En proposant une telle vision immanente du monde, l’allégorisme matériel du paysage de Grand-Louis l’innocent en restaure l’ordre éthique puisque la contingence matérielle permet de mettre en scène l’immanence de la multitude, que Negri définit comme « un ensemble de singularités », c’est-à-dire comme « la trame d’une définition ontologique de la réalité qui reste, une fois le concept de peuple libéré de la transcendance [26] ». Il s’agit en somme de redire la possibilité de l’Homme désormais défait des chaînes logocentriques du catholicisme : « en se libérant du caractère transcendantal de la souveraineté, […] la décision et l’insurrection, une fois posées sur fond d’intellectualité de masse et de coopération, devront être absorbées et travaillées par les singularités qui constituent la multitude [27] ». Sous les apparences simplistes de la recherche innocente d’un bonheur renouvelé, le roman de Marie Le Franc « dépeint la vie quotidienne des humbles habitants du golfe » et montre « leur solidarité et leur tolérance [28] », restituant du coup aux exclus le pouvoir d’action dans la constitution de leur monde. C’est ainsi que, « les jours où la pêche donn[e] en abondance » (GLI, 57), Grand-Louis distribue ses surplus de poissons aux habitants du village qui, en retour, viennent le visiter afin de l’aider à recouvrer la mémoire, en « récit[ant] les noms de jeunes hommes morts à la guerre » (GLI, 58) qu’il aurait peut-être connus. L’échange entre les parties relève ici d’une coopération sociale et là se situe, me semble-t-il, la conception politique particulière de ce roman qui toujours insiste sur le travail de la multitude, de ce lieu politique où « la notion d’exploitation sera définie comme exploitation de la coopération : coopération non des individus mais des singularités, exploitation de l’ensemble des singularités des réseaux qui composent l’ensemble et de l’ensemble qui comprend les réseaux, etc. [29] ».

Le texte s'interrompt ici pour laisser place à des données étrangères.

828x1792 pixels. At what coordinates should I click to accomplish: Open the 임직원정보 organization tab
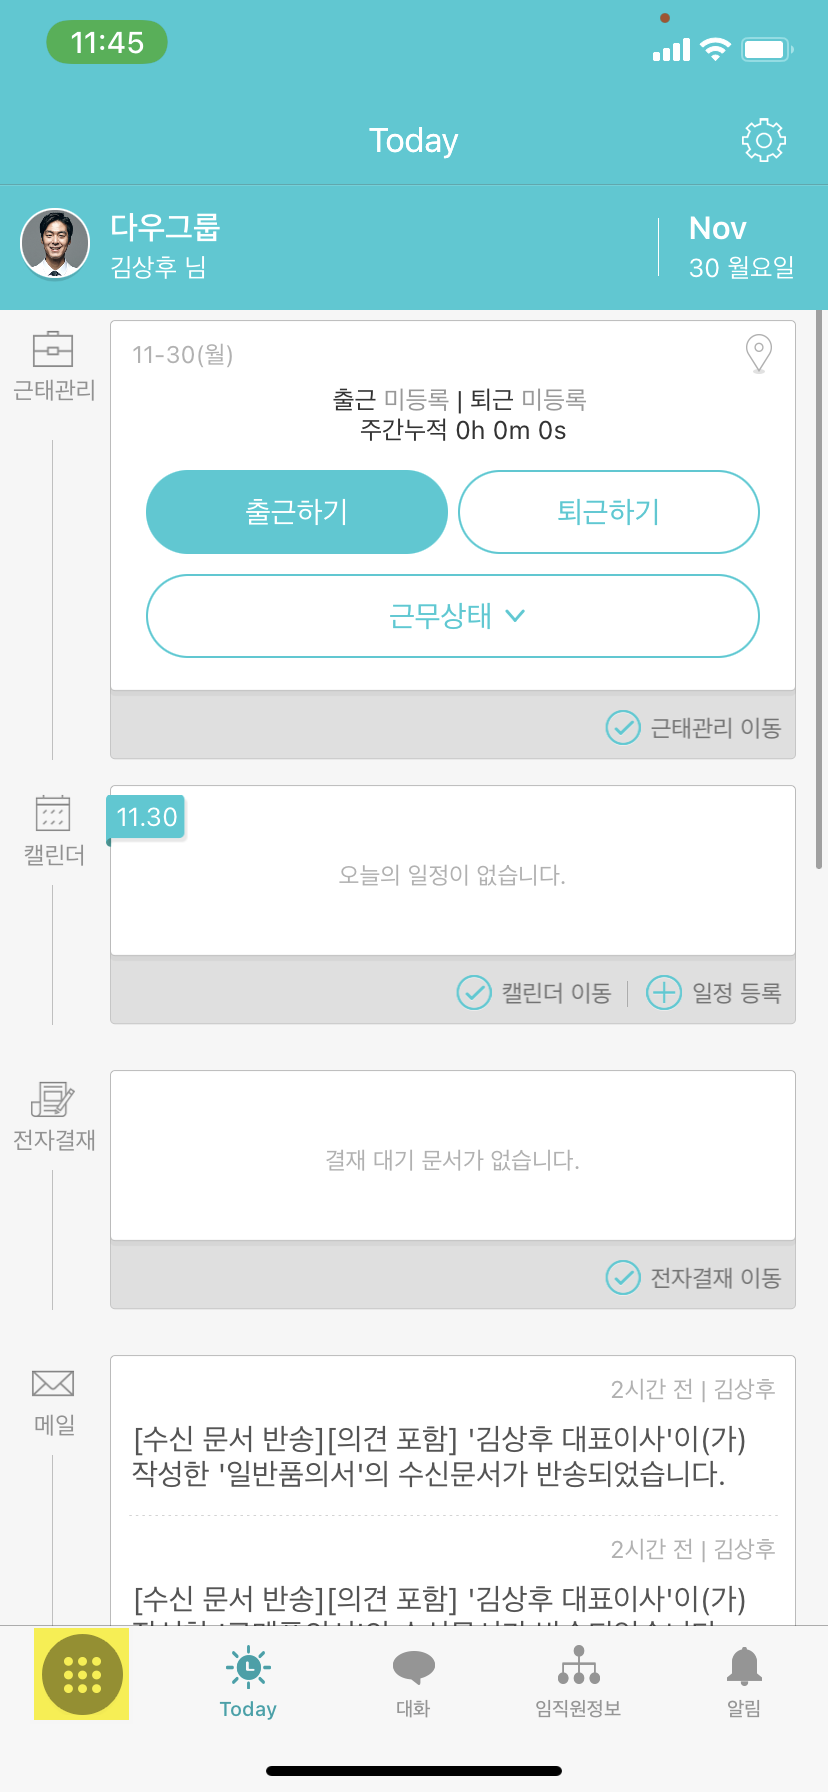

Au pouvoir transcendant des puissants, la multitude oppose la possibilité réelle d’une société où la production se comprend dans la coopération des Hommes, laquelle « détermine une transmutation ; à présent, le travail de la coopération, dans ses nouvelles déterminations ontologiques, doit montrer les modalités de sa nouvelle et très singulière productivité [30] ». Or, chez Marie Le Franc, cette coopération souligne d’abord le principe immanent du refus d’un monde créé par une éventuelle transcendance divine. Plus encore, elle participe aussi à l’élaboration d’une allégorèse d’ordre économique. Car enfin, le refus des illusions procurées par le monde de l’homme du Nord et l’adhésion aux valeurs amoureuses développées dans la relation avec Grand-Louis laissent poindre un principe éthique fondé sur la responsabilité populaire et consensuelle : celui que l’historien E. P. Thompson a appelé l’« économie morale [31] ».

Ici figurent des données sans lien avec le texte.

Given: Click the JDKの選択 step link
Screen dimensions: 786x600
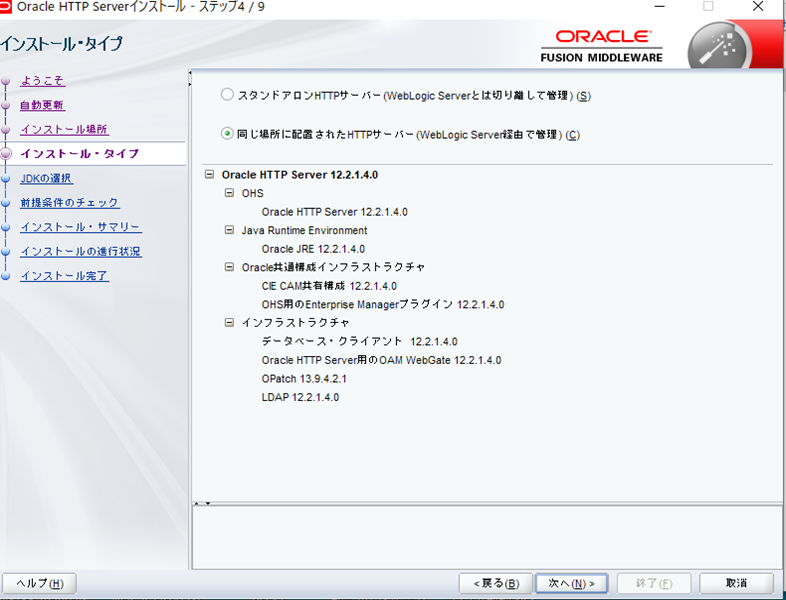Looking at the screenshot, I should tap(46, 178).
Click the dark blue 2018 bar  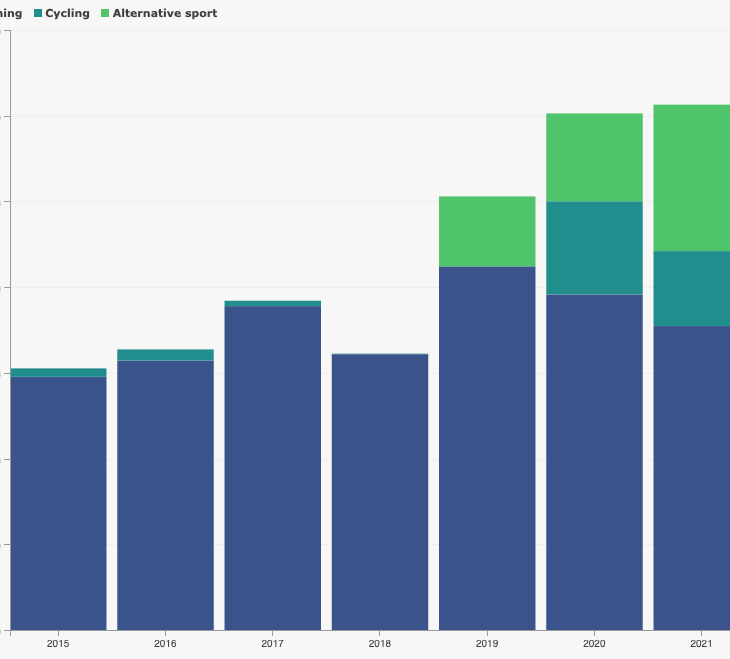coord(380,491)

Économies morales du paysage
L’économie morale accuse le caractère patriarcal et hiérarchique (voire logocentrique) des modèles économiques occidentaux dominants. Pour le dire autrement, elle « récuse la sphère financière au nom de l’emploi et de l’économie réelle [32] », subordonnant de ce fait l’activité économique aux moeurs d’une société donnée : plutôt que de chercher le profit à tout prix, les acteurs du champ économique se trouvent contraints à une responsabilité collective qui assure en retour la répartition plus équitable de la richesse créée par les ressources, comme Grand-Louis partageant ses surplus de poissons avec les habitants du village.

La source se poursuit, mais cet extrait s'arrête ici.